Una quinta integrante de la selección nacional femenina de fútbol de Irán retiró su solicitud de asilo y abandonó Australia durante la noche.
Se produce en medio de crecientes temores sobre la seguridad del equipo después de que los medios estatales iraníes los calificaran de “traidores a la guerra” por negarse a cantar el himno nacional antes del partido inaugural de la Copa Asiática Femenina.
Después del boicot al himno nacional, inicialmente se concedió asilo a siete jugadores en Australia. Sin embargo, una mujer decidió regresar a Irán pocas horas después de aceptar la oferta.
El ministro del Interior, Tony Burke, anunció ayer que tres miembros más de un grupo de siete a los que anteriormente se había concedido asilo habían revocado su decisión y regresado a Irán el sábado por la noche.
Más tarde, el gobierno confirmó que un cuarto jugador también se había marchado, dejando sólo dos en Australia.
Los funcionarios de Asuntos Internos dieron al trío repetidas oportunidades de cambiar de opinión antes de cumplir con su solicitud de regresar a casa.
“Si bien el gobierno australiano puede garantizar que se brinden y comuniquen oportunidades, no podemos eliminar el contexto en el que los jugadores están tomando estas decisiones tan difíciles”, dijo Burke.
“El gobierno australiano ha hecho todo lo posible para garantizar que estas mujeres tengan la oportunidad de un futuro seguro en Australia”.
Una quinta futbolista iraní retiró su solicitud de asilo y abandonó Australia durante la noche. A siete se les concedió protección, pero cinco han regresado a casa, dejando sólo dos jugadores en Australia.

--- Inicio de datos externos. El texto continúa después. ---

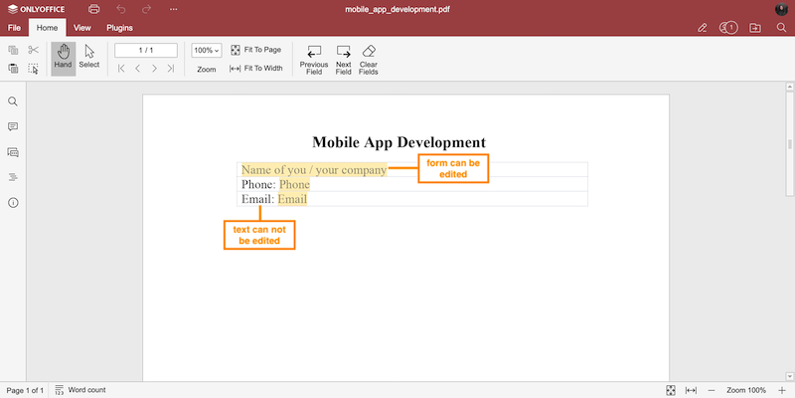Cut using the scissors icon
Image resolution: width=795 pixels, height=398 pixels.
[x=33, y=50]
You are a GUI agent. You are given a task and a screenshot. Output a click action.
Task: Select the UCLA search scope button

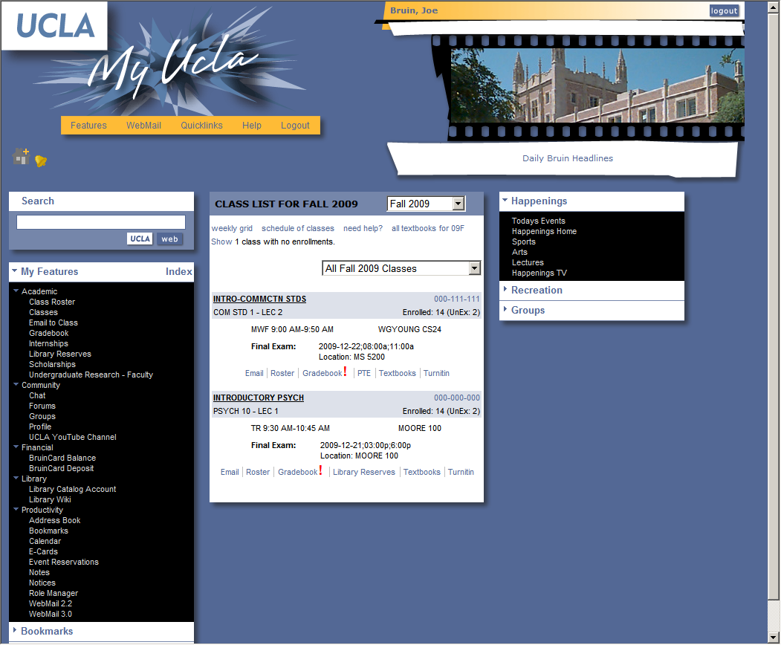click(x=140, y=239)
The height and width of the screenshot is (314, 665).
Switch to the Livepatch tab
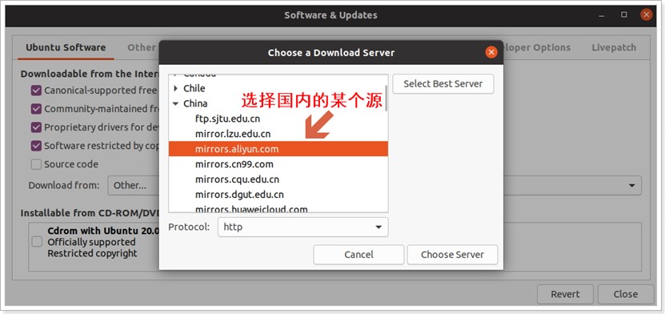click(614, 47)
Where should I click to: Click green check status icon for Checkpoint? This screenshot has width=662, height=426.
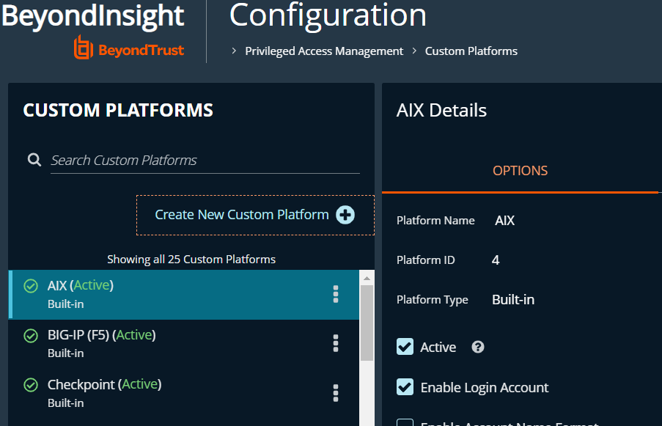(31, 385)
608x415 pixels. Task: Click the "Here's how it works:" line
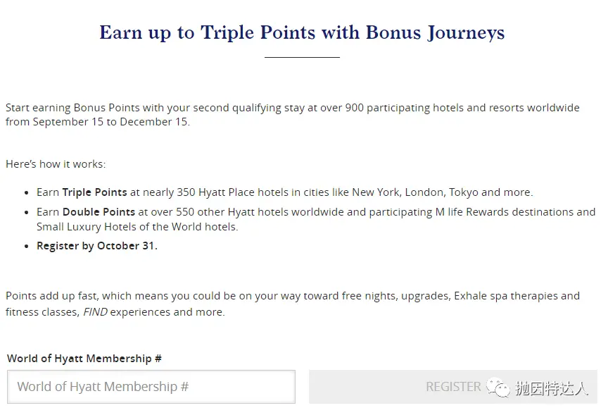[x=56, y=164]
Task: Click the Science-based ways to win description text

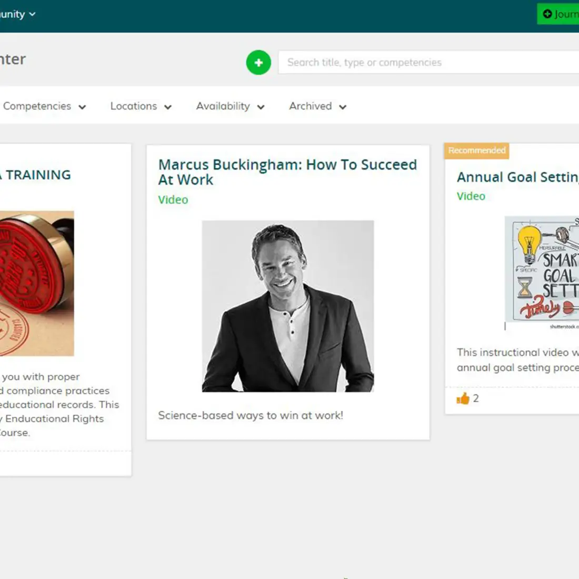Action: (x=250, y=415)
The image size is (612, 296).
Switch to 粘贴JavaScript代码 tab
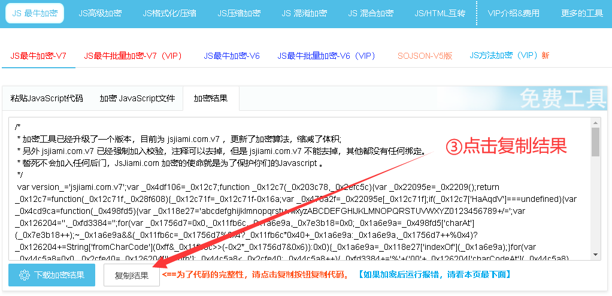48,98
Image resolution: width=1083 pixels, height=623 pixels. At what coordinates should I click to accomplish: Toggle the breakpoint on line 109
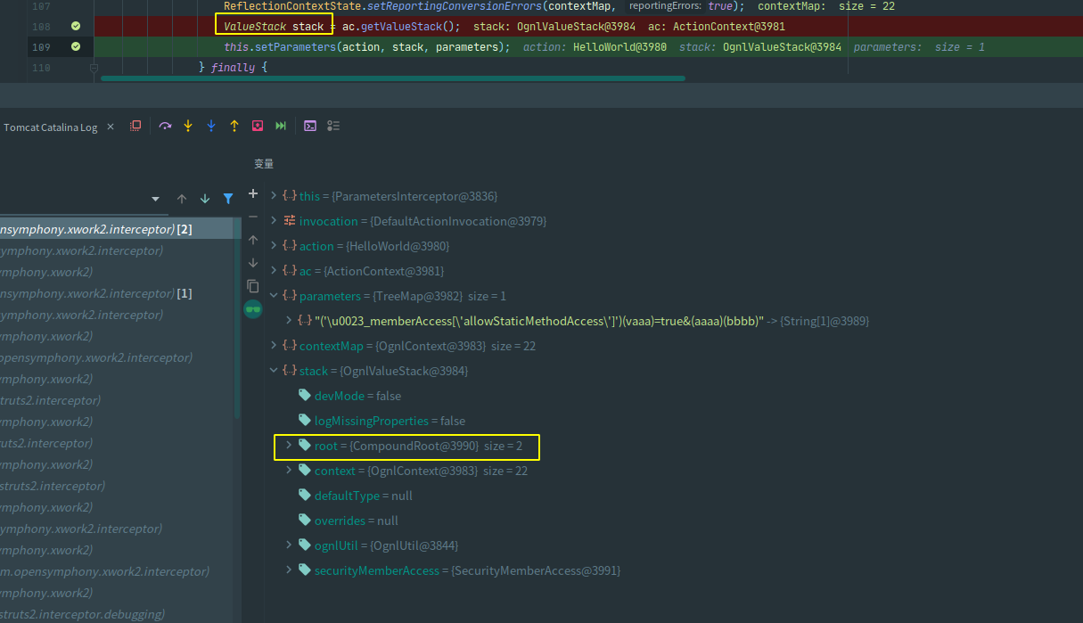(76, 46)
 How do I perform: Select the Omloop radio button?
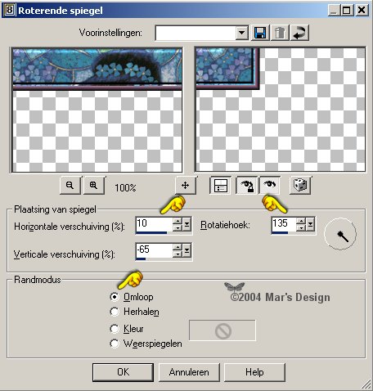(x=115, y=297)
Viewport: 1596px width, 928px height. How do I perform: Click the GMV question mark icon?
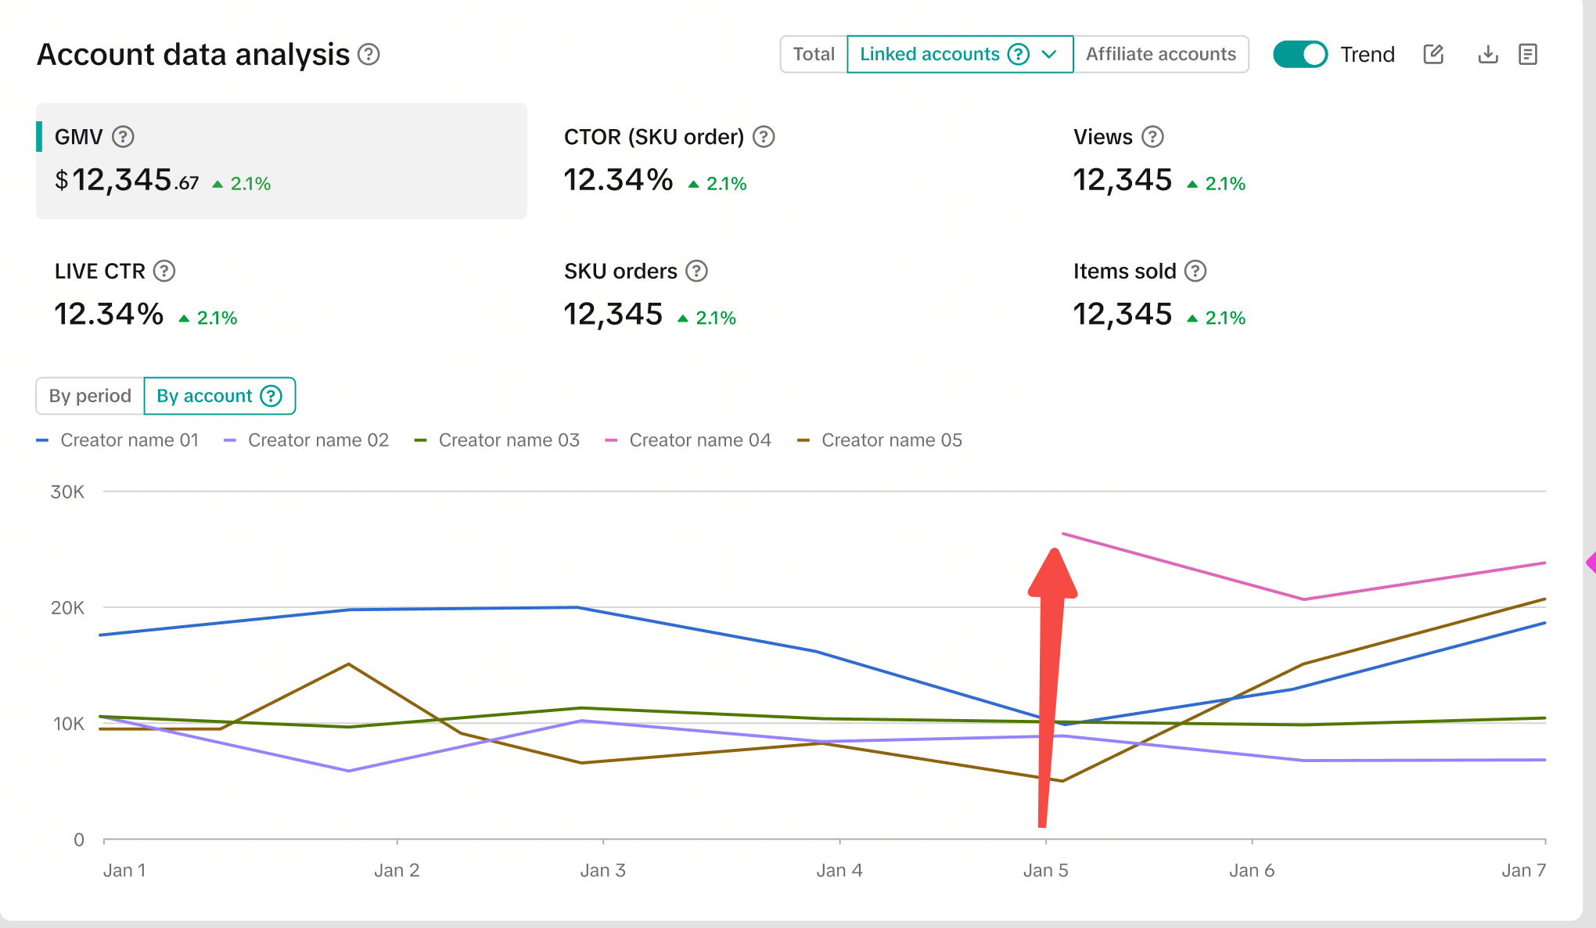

Se ha expresado preocupación de que agentes secretos iraníes puedan haber jugado un papel en persuadirlos de regresar a casa.
Las mujeres, que se encontraban en Australia, tuvieron que ser evacuadas a un lugar seguro después de que un jugador revelara su ubicación cuando se comunicaron con la embajada de Irán.
Se ha expresado preocupación por la posibilidad de que agentes secretos iraníes hayan desempeñado un papel a la hora de persuadirlos a regresar a casa.
El vicepresidente de la Sociedad Iraní Australiana de Victoria, el abogado Kambiz Razmara, dijo al Daily Mail que no había duda de que el Cuerpo de la Guardia Revolucionaria Islámica habría “venido por ellas” incluso si las mujeres estuvieran en una casa segura.
“La presión sobre la familia en casa, tal vez por parte de jugadores que ya se han ido, es una rutina bajo este régimen para intimidar, intimidar y coaccionar a quienes lo desafían”, dijo.
‘No se trata sólo de amenazas contra sus familias. También es un estigma social para ellos en Irán.
“Sólo el 11 por ciento del país apoya al ayatolá, pero él tiene estatus y utiliza propaganda como el bombardeo estadounidense de una escuela para cambiar la situación de la gente”.
Razmara dijo que habría una “tremenda presión” para que los tres jugadores restantes regresaran a casa.
‘Ese tipo de sentimiento, ese miedo es terrible. Es como esperar a ver si el cáncer te mata”, afirmó.
El conflicto continúa aumentando en Medio Oriente, con ataques intensificados contra Irán y ataques de represalia contra varios Estados del Golfo.